Saab CEO Says Warplane Maker Could Join U.K.-Led Fighter Program

(Bloomberg) -- Saab AB, maker of the Gripen warplane, said it’s interested in joining a U.K.-led project to develop a cutting-edge combat aircraft that would be a mainstay of defense programs in two decades time.

While Saab is also evaluating a rival Franco-German fighter plan, the Tempest program funded by Britain’s Ministry of Defence and including BAE Systems Plc and Rolls-Royce Holdings Plc has more appeal for the Swedish company, Chief Executive Officer Hakan Buskhe said Friday.

“We’re much more intensive in discussion with the Brits than the other consortium,” Buskhe said in a phone briefing. “It looks very promising, and I think we jointly can do good things together.” BAE once held a 35 percent stake in Saab and the pair cooperated in a venture to help market the Gripen.

Britain unveiled a full-sized model of the new Tempest fighter at the Farnborough air show on Monday, pledging 2 billion pounds ($2.6 billion) of funding for a concept aircraft through 2025. Team Tempest also includes the U.K. arm of MBDA, Europe’s biggest missile company, and Leonardo SpA of Italy, a partner of BAE on the current Eurofighter program.

Brexit Shift

Ranged against the British-led jet is a grouping of Airbus SE, which is also part of Eurofighter through it’s German arm, and Dassault Aviation SA of France, maker of the rival Rafale warplane.

The expense of developing a so-called sixth-generation fighter was expected to bring Europe’s combat-jet makers closer together, avoiding a repetition of having three competing models, but after the 2016 Brexit vote the German and French governments announced a new partnership, with Airbus suggesting that Britain could be frozen out.

That stance has since been watered down, with Airbus defense chief Dirk Hoke saying at Farnborough that the Franco-German tie-up should be open to all and that a future combat air system without BAE would not be “as good.”

Leonardo said at the expo that it’s open to cooperating on other fighter programs but at the moment is in the British “camp.” Other candidates for joining Tempest include Japan and nations in Asia, where demand for warplanes is increasing as China and India flex their military muscle.

Buskhe said the focus elsewhere on developing a future combat plane might spur sales of the Gripen, given Saab’s commitment to building a further version of the plane, the Gripen E, which is scheduled for first delivery next year. The upgrade jet has won orders from Sweden and Brazil.

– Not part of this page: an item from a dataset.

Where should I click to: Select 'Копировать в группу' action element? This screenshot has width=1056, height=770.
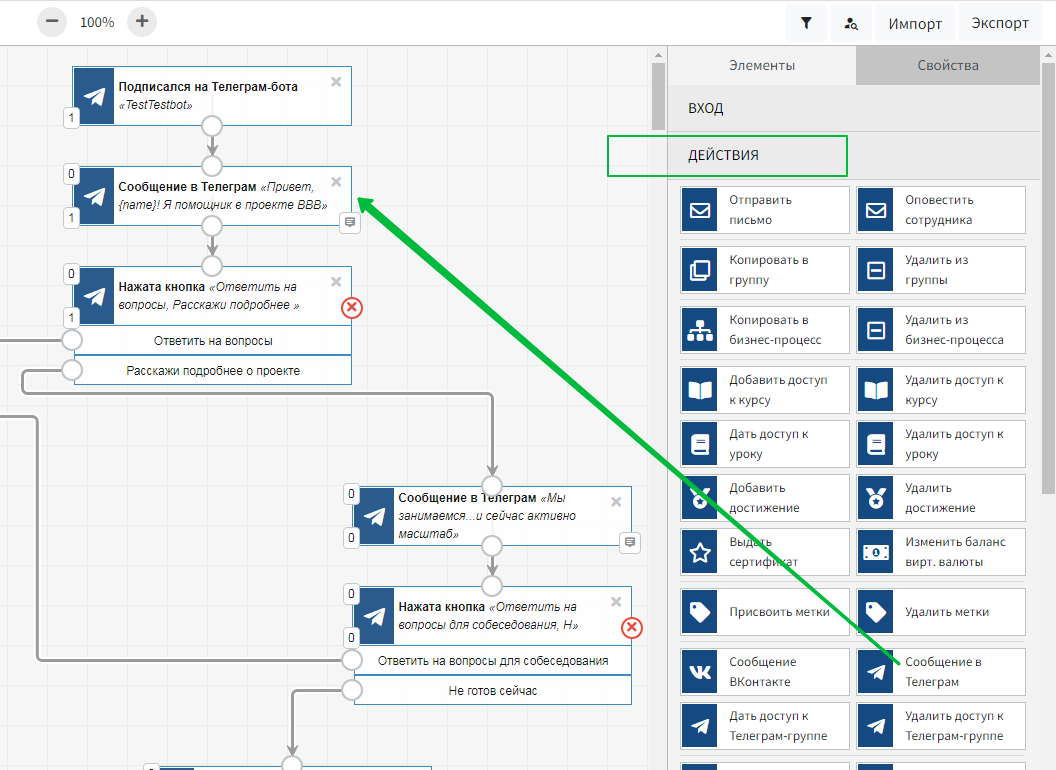click(x=764, y=270)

“That gives us, the only ones building a new fighter, a big advantage,” he said. “We have something new, they have a plan to change something old to something new.”

To contact the reporter on this story: Hanna Hoikkala in Stockholm at hhoikkala@bloomberg.net

To contact the editors responsible for this story: Anthony Palazzo at apalazzo@bloomberg.net, Christopher Jasper, Andrew Noël

©2018 Bloomberg L.P.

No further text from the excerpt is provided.